**About this task**
Among the lines below, tally those holding the string "agent" and give the total only.
#### Given data ####
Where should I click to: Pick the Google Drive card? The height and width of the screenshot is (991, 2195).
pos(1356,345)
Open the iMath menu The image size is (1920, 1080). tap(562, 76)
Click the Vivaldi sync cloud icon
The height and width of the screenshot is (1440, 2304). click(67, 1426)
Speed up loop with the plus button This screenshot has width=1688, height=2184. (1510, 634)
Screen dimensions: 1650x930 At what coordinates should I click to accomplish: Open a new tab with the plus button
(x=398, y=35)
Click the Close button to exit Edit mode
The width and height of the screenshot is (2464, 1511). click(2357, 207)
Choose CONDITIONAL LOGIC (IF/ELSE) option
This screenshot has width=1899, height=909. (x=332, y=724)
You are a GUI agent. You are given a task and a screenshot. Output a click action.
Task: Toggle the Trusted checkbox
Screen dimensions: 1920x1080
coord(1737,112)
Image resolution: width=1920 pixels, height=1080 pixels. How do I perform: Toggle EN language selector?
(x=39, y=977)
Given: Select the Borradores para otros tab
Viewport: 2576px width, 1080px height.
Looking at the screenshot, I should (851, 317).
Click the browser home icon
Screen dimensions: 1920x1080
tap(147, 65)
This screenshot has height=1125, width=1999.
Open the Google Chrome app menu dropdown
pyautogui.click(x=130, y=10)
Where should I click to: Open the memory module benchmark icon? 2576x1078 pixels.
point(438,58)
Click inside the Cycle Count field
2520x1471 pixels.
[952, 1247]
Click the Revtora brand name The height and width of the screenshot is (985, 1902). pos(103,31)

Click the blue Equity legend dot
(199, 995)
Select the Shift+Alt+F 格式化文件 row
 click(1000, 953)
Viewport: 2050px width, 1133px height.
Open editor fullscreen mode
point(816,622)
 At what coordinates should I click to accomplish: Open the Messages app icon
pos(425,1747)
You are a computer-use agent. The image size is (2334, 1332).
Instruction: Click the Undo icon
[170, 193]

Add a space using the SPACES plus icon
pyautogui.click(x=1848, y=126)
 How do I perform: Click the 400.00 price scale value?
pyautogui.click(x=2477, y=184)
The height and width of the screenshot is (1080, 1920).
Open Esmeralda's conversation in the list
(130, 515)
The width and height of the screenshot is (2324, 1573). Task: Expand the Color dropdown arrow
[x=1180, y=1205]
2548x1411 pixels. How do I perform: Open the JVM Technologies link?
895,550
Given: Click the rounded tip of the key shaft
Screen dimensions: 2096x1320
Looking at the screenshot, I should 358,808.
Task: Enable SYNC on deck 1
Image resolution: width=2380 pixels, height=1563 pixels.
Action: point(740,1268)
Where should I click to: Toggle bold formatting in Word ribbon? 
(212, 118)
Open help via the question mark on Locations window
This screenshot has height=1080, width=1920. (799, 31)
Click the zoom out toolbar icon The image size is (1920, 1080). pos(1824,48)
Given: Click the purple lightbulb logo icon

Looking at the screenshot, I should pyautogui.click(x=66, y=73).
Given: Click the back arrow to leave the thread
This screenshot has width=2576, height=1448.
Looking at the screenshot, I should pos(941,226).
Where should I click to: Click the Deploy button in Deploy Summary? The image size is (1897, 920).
####
**Written solution**
2